A study published in JAMA Network Open looks at prenatal diet patterns and autism in children.
Dr Rosa Hoekstra, Reader in Global Perspectives on Neurodevelopmental Disabilities, Institute of Psychiatry, Psychology and Neuroscience (IoPPN), KCL , said:
“The authors are more nuanced in their paper than in the summary provided. In the full paper they do not just report a statistical association between adherence to healthy maternal prenatal dietary pattern and a reduced likelihood of their child having an autism diagnosis (in the MoBa cohort) or fewer social communicative difficulties (in the ALSPAC cohort), but also a link between healthy maternal prenatal diet and increased restricted repetitive behaviours in the MoBa cohort children when they were 8 years old. These latter results, not reported in the summary, are in the opposite direction of the main headline findings.

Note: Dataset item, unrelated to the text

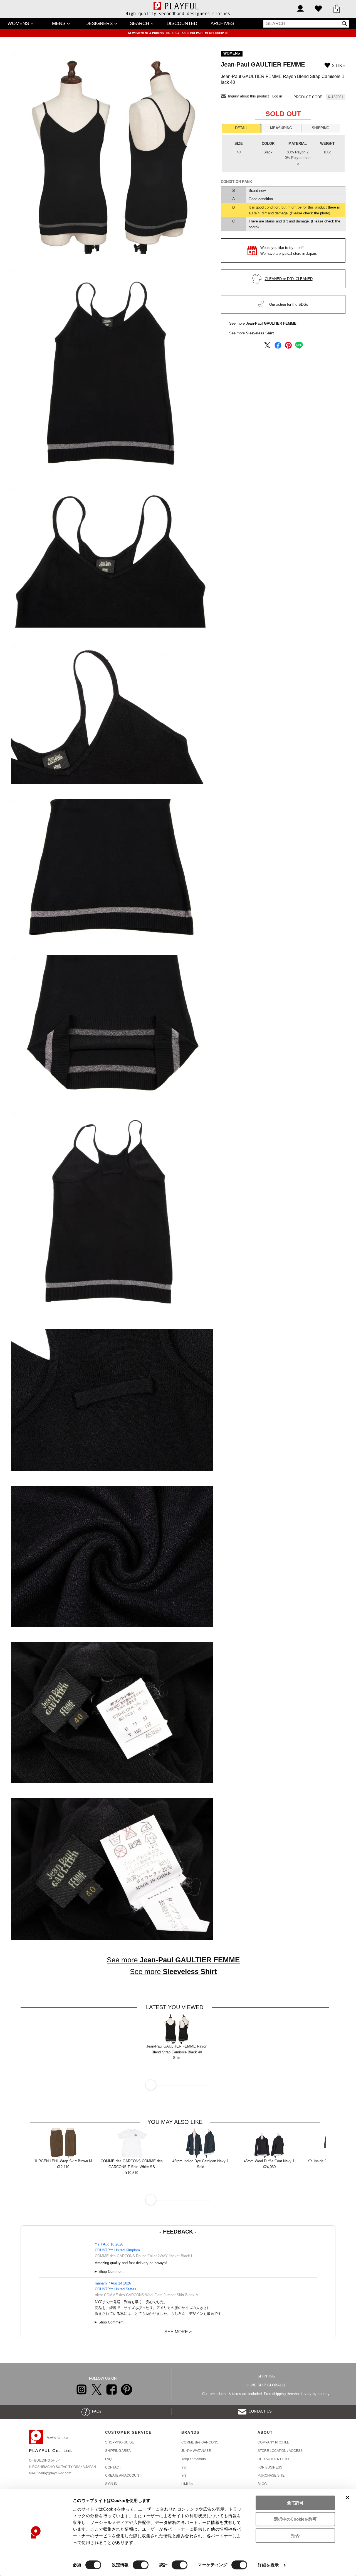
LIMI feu (187, 2484)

“The authors report in their paper that they planned the statistical analyses in advance, but unfortunately they do not provide a link to the pre-specified statistical analysis plan. It is now established good practice to publish an analysis plan in advance, so readers can see the original plan and compare it with the final published research. Without access to this plan, it is difficult to establish whether all analytic decisions were planned out in advance. In a complex study like this lots of small statistical decisions are made, for example in deciding which covariates to include in the statistical model, how to exactly measure ‘low’, ‘medium’ or ‘high’ adherence to a healthy diet, etc. Each of these decisions can influence the outcome of the analyses presented, and if some of these decisions were not specified in advance but made later, it increases the risk that the findings reported here are spurious.
“The authors tried to capture ‘healthy diet’ through analysing data from a food intake questionnaire. Different questionnaires were used in the MoBa and ALSPAC cohorts and the data collected in these questionnaires behaved a bit differently in the two samples (which is unsurprising, as different questions were asked and the participants are from different countries with somewhat different dietary habits). Rather than looking at intake of one specific food group the authors wanted to create a measure that assesses healthy food intake overall. They tried to do this by using a method called factor analysis and extracting the loadings on one factor, which they conceptualised as measuring an overall ‘healthy prenatal dietary pattern’. The supplementary materials of the paper give some more detail on this. When looking at the factor loadings there are some slightly funny inconsistencies – wholemeal bread and granary bread loaded negatively in the ALSPAC data, so a person indicating they ate wholemeal bread would get a lower healthy diet score than those eating white bread in this sample. The authors nevertheless proceeded with this measure and divided all participants up into three equal groups, which they indicated as showing ‘low’ ‘medium’ or ‘high’ level of adherence to a healthy diet. When creating such groupings based on a newly developed factor score you want to have some confidence that what you are measuring is valid. The authors present in eTable 3 estimated nutrient intakes in both cohorts for these ‘low’, ‘median’ and ‘high’ adherence to healthy prenatal dietary patterns. I would have expected there to be a clear delineation and differences in nutrient intake between these groups, especially between the low vs high adherence groups. This is not the case: the ‘high’ adherence group has lower estimated fibre intake than the ‘low’ group, and the ‘high’ group has greater kilocalories than the ‘low’ group. (I note all groups in the ALSPAC data have remarkably low overall estimated kilocalories, with total energy intake well below the 2000 kilocalories per day standard for women.) Based on the data presented in eTables 1, 2 and 3 I am not fully convinced that their measurement of a ‘healthy prenatal dietary pattern’ is valid, and that there grouping of ‘low’ medium’ and ‘high’ adherence to this diet is meaningful.
“A healthy diet is associated with many favourable health and wellbeing outcomes, but this paper does not provide evidence that it is an important factor associated with the likelihood of having an autistic child.”
‘Healthy Prenatal Dietary Pattern and Offspring Autism’ by Catherine Friel et al. was published in JAMA Network Open at 16:00 UK time on Thursday 18th July.
DOI: 10.1001/jamanetworkopen.2024.22815
Declared interests
Dr Rosa Hoekstra: I have no conflicts of interest to disclose. My research is funded by the National Institute for Health and Care Research (NIHR).